▸ Alıntı
■ ■ ■

1. HABERLER

  2. İSLAM DÜNYASI

  3. FAS

  4. İİT Kudüs Temas Grubu Mescid-i Aksa İçin Toplandı
İİT Kudüs Temas Grubu Mescid-i Aksa İçin Toplandı

İİT Kudüs Temas Grubu Mescid-i Aksa İçin Toplandı

İslam İşbirliği Teşkilatı (İİT) bünyesinde oluşturulan Kudüs Temas Grubu'nun ilk toplantısı, Fas'ın başkenti Rabat'ta başladı.

12 Kasım 2014 Çarşamba 17:27A+A-

İslam İşbirliği Teşkilatı (İİT) bünyesinde oluşturulan Kudüs Temas Grubu'nun ilk toplantısı, Fas'ın başkenti Rabat'ta başladı. 

Dışişleri Bakanlığı konferans salonunda düzenlenen toplantıya, evsahibi Fas'ın yanı sıra Filistin, Suudi Arabistan, Ürdün, Mısır, Gine, Azerbaycan, Malezya ve Türkiye'den heyetler katılıyor. İİT Genel Sekreteri İyad Emin Medeni'nin de iştirak ettiği toplantıda Türkiye'yi, Başbakan Yardımcısı Numan Kurtulmuş temsil ediyor.  

Dışişleri Bakanlığı binasında düzenlenen toplantının açılış konuşması, Temas Grubu Başkanı sıfatıyla Fas Dışişleri Bakanı Selahaddin Mizvar tarafından yapıldı.

Konuşmasına, Filistin liderlerinden Yasir Arafat'ı 10'uncu ölüm yıl dönümü münasebetiyle anarak başlayan Mizvar, toplantının Rabat'ta yapılmasının, Filistin davası ve Mescid-i Aksa'nın, Fasılıların kalbindeki yerinin ve Filistin mücadelesine verdiği desteğin bir göstergesi olduğunu belirtti.

Kudüs ve Mescid-i Aksa'daki son gelişmelere atıfla, "Bu toplantıyı, tehlikeli ve eşi görülmemiş bir krizin altında yapıyoruz" diyen Mizvar, İsrail'in 1967'den bu yana ilk kez Mescid-i Aksa'nın kapılarını Müslümanlara kapattığını, Filistinlilerin girişine engel olduğunu hatırlattı. İsrail'in, "Kudüs'ün Yahudileştirilmesi, Arap ve İslam kimliğinin tahrip edilmesi, Filistinlilerin göçe zorlanması suretiyle şehrin toplumsal dokusunun bozulması ve ayrım duvarı inşası" gibi faaliyetlerine dikkati çeken Mizvar, İİT bünyesindeki Temas Grubu'nun, "bu saldırganlıklara ortak yanıt vermek" amacıyla oluşturulduğunu kaydetti. 

Kudüs Temas Grubu'nun kuruluş süreciyle ilgili bilgi de veren Mizvar, "Kudüs, farklı dinler arasındaki uyum ve müsamahanın sembolü olarak kalmaya devam etmeli ve dokusunun bozulmasına yönelik bütün girişimlere karşı çıkılmalı" dedi.

■ ■ ■

▸ Yönergeler
1) Aşağıdaki üç ifade (a), (b) ve (c) habere uyuyor mu? Her biri için evet ya da hayır deyin ve kararı veren sözleri haberden harfi harfine alıntılayın.
(a) Toplantıda Türkiye'yi Başbakan Yardımcısı Numan Kurtulmuş temsil ediyor.
(b) Toplantının açılış konuşmasını İİT Genel Sekreteri yaptı.
(c) Kudüs Temas Grubu'nun ilk toplantısı Kudüs'te başladı.
2) Haberin "Kudüs ve Mescid-i" ile "amacıyla oluşturulduğunu kaydetti." arasındaki kısmını, bu iki ifade de dahil, hiçbir şeyini değiştirmeden yeniden yazın.

▸ Kayıtlı veriler

■ ■ ■

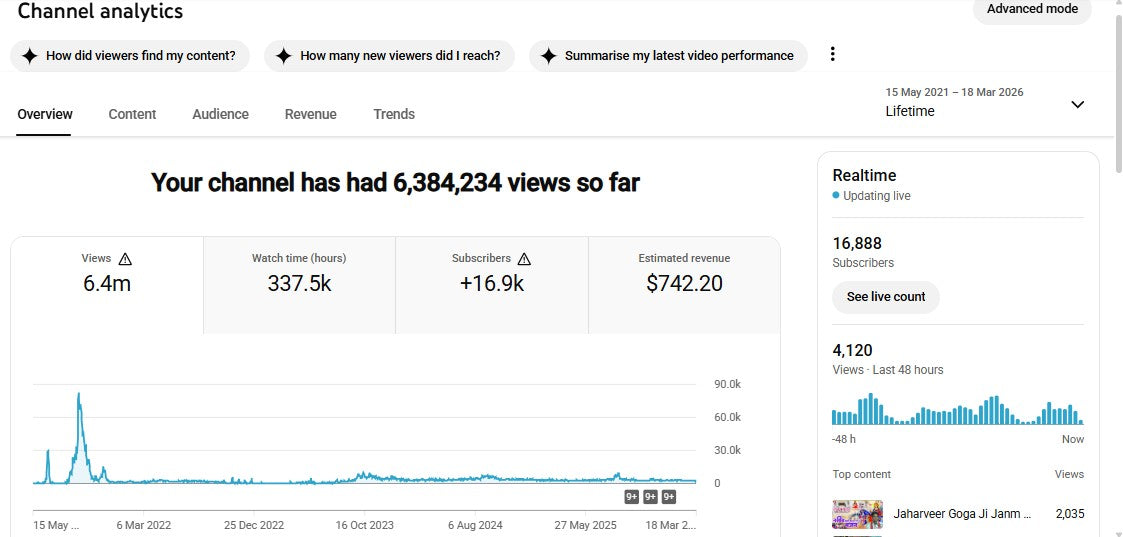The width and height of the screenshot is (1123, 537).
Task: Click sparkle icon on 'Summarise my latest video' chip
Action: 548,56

■ ■ ■

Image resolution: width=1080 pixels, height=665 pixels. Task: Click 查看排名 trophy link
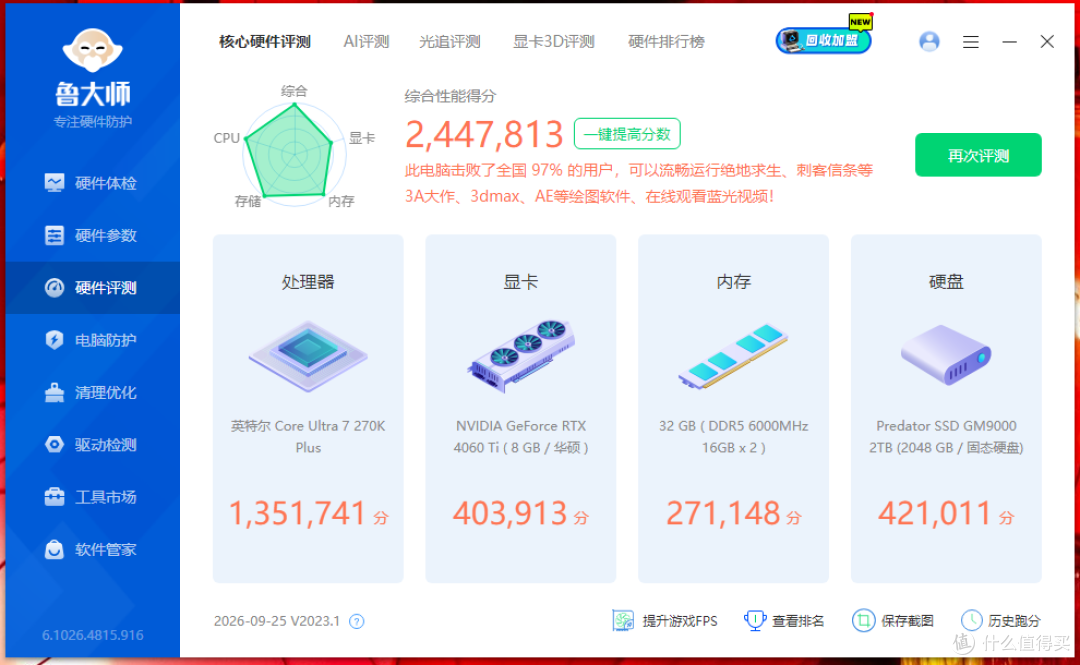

■ ■ ■

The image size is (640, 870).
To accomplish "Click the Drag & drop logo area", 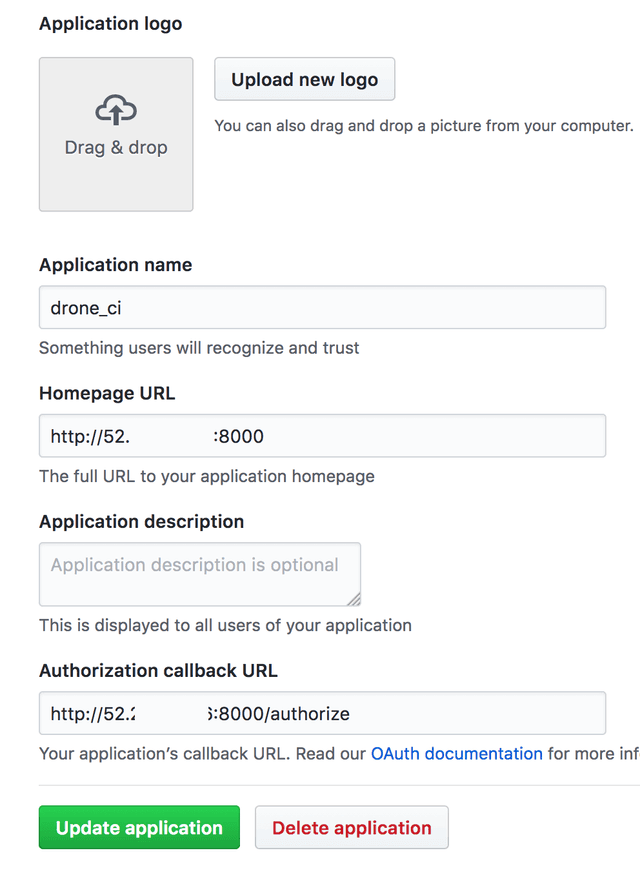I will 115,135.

■ ■ ■

▸ Yanıtlar
1)
(a) Evet: "İİT Genel Sekreteri İyad Emin Medeni'nin de iştirak ettiği toplantıda Türkiye'yi, Başbakan Yardımcısı Numan Kurtulmuş temsil ediyor."
(b) Hayır: "toplantının açılış konuşması, Temas Grubu Başkanı sıfatıyla Fas Dışişleri Bakanı Selahaddin Mizvar tarafından yapıldı."
(c) Hayır: "Kudüs Temas Grubu'nun ilk toplantısı, Fas'ın başkenti Rabat'ta başladı."

2)
Kudüs ve Mescid-i Aksa'daki son gelişmelere atıfla, "Bu toplantıyı, tehlikeli ve eşi görülmemiş bir krizin altında yapıyoruz" diyen Mizvar, İsrail'in 1967'den bu yana ilk kez Mescid-i Aksa'nın kapılarını Müslümanlara kapattığını, Filistinlilerin girişine engel olduğunu hatırlattı. İsrail'in, "Kudüs'ün Yahudileştirilmesi, Arap ve İslam kimliğinin tahrip edilmesi, Filistinlilerin göçe zorlanması suretiyle şehrin toplumsal dokusunun bozulması ve ayrım duvarı inşası" gibi faaliyetlerine dikkati çeken Mizvar, İİT bünyesindeki Temas Grubu'nun, "bu saldırganlıklara ortak yanıt vermek" amacıyla oluşturulduğunu kaydetti.